Could you reproduce, word for word, the lines of the data from the one containing "Task: Open syawa's profile picture" through the end of the data? Leave the pictures out.

— Begin Exercise input —

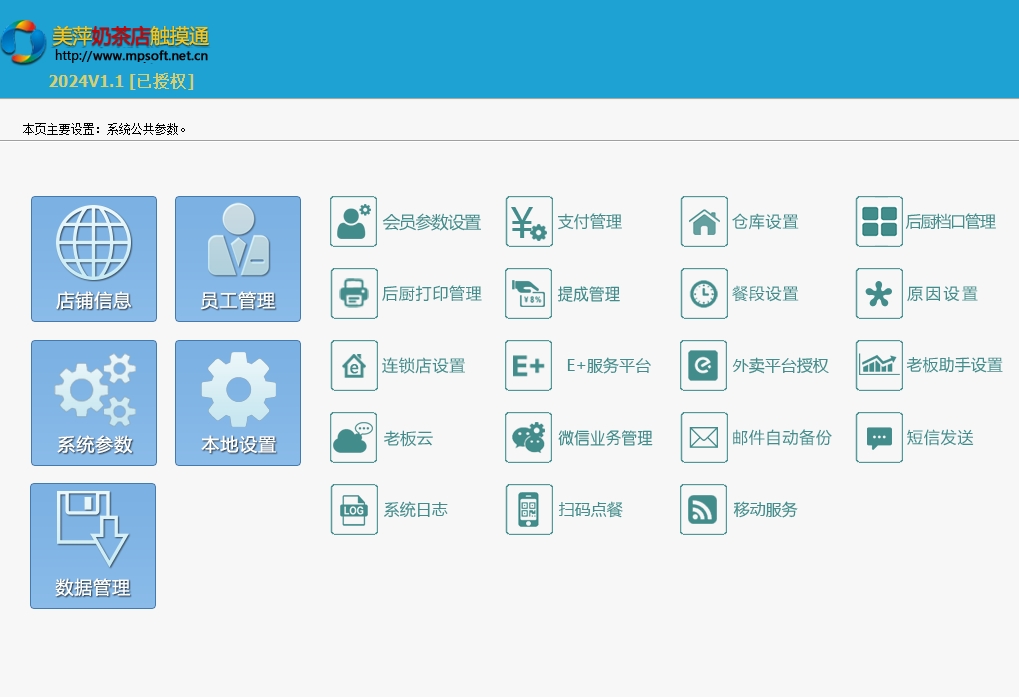Open the 本地设置 gear tile
The image size is (1019, 697).
click(238, 403)
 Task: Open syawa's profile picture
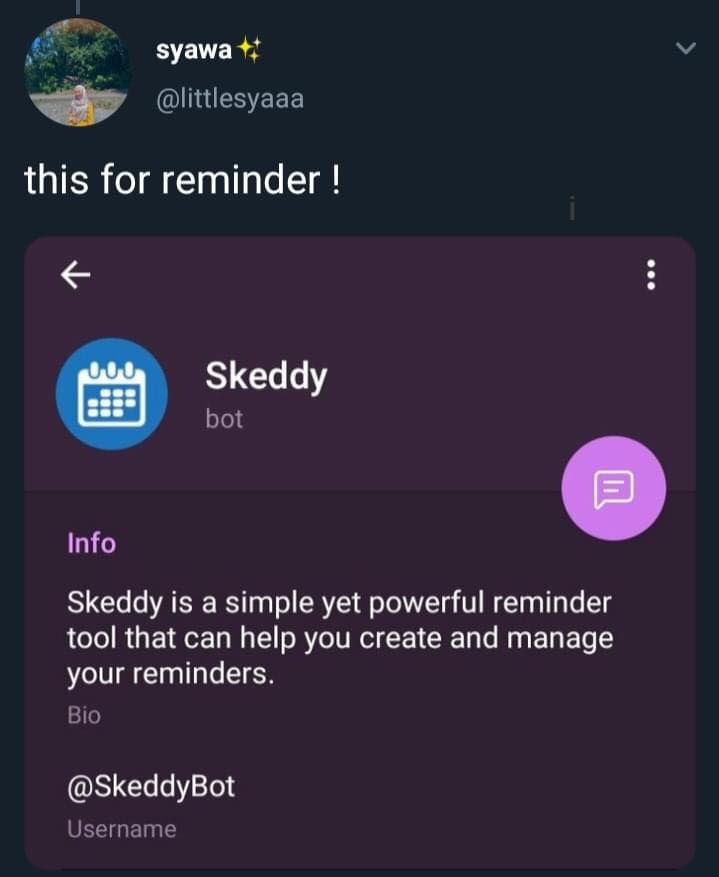[76, 71]
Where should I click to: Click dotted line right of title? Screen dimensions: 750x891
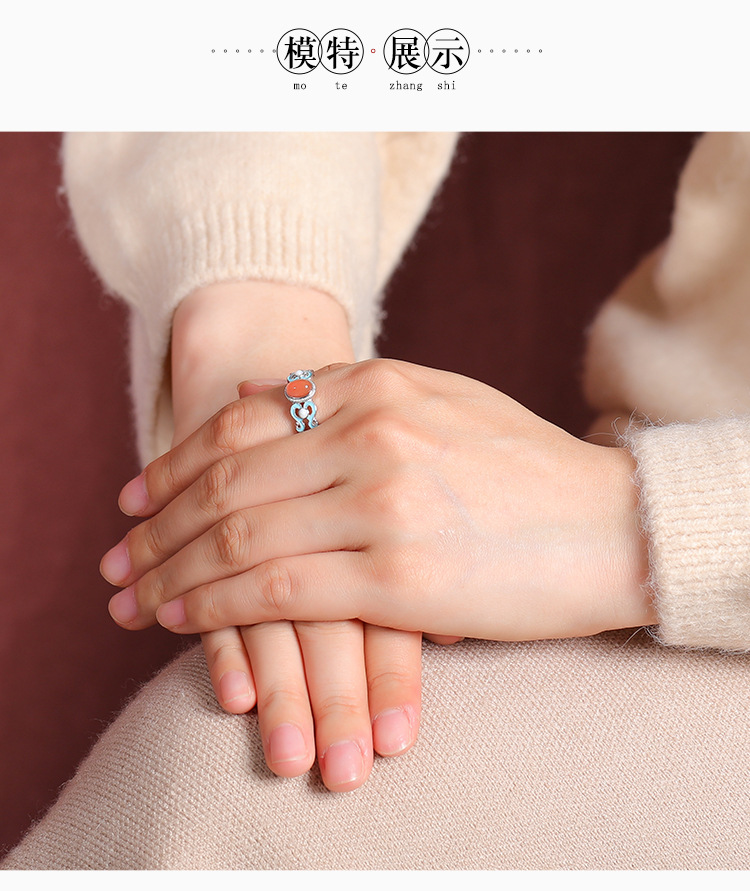(x=508, y=51)
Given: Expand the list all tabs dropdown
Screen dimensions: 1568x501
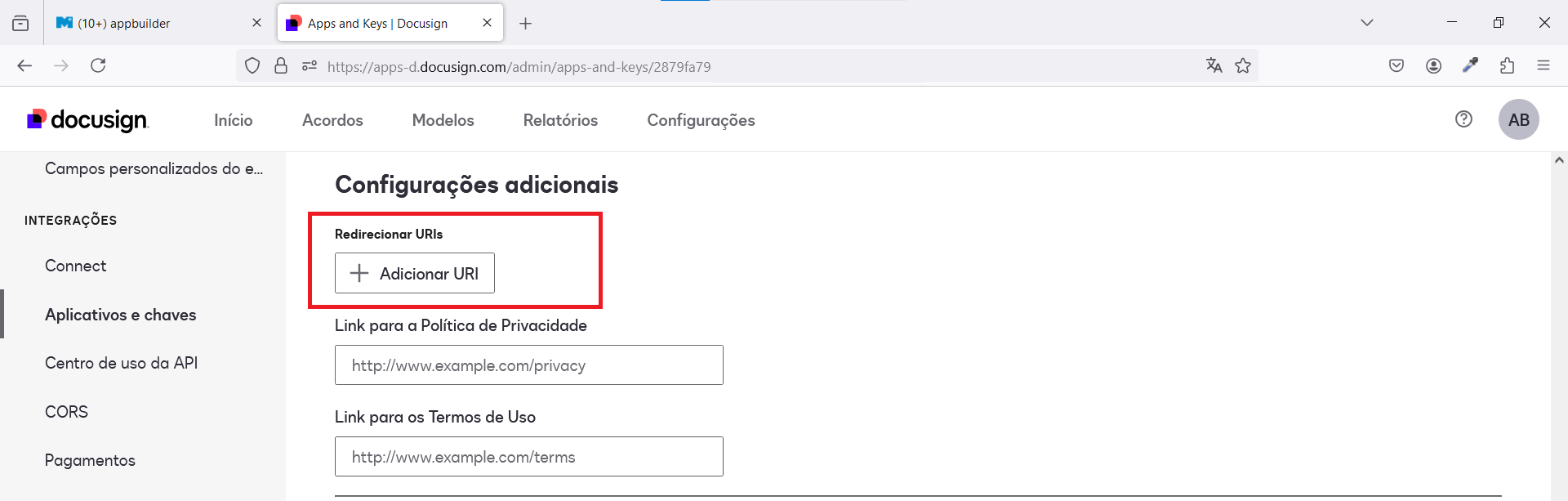Looking at the screenshot, I should [x=1366, y=23].
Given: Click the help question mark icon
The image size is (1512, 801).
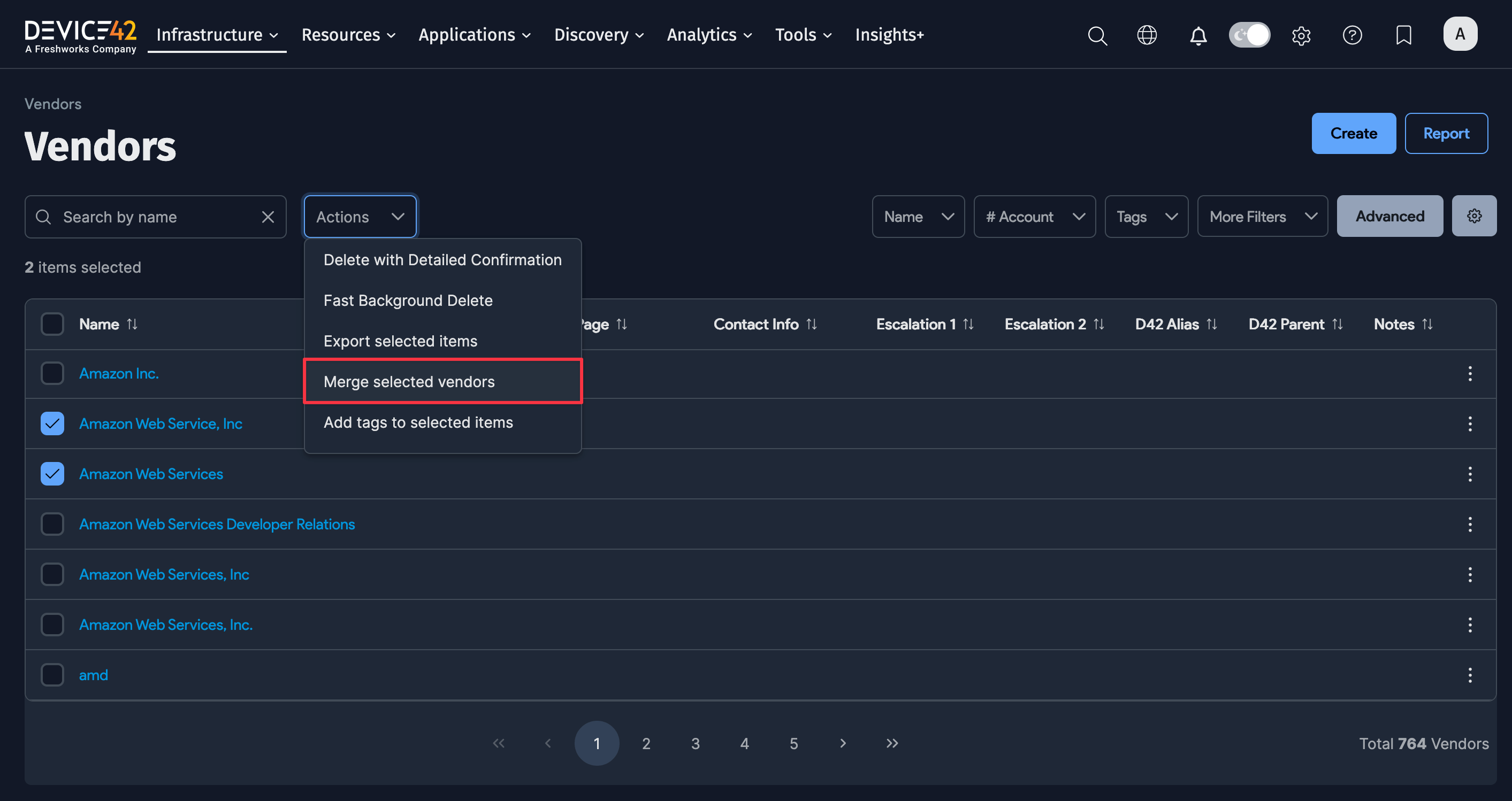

— End Exercise input —

### Task result
 Task: Open syawa's profile picture
[76, 71]
Where should I click to: Click dotted line right of title? Screen dimensions: 750x891
(x=508, y=51)
Given: Expand the list all tabs dropdown
Screen dimensions: 1568x501
Looking at the screenshot, I should [x=1366, y=23].
Given: Click the help question mark icon
The image size is (1512, 801).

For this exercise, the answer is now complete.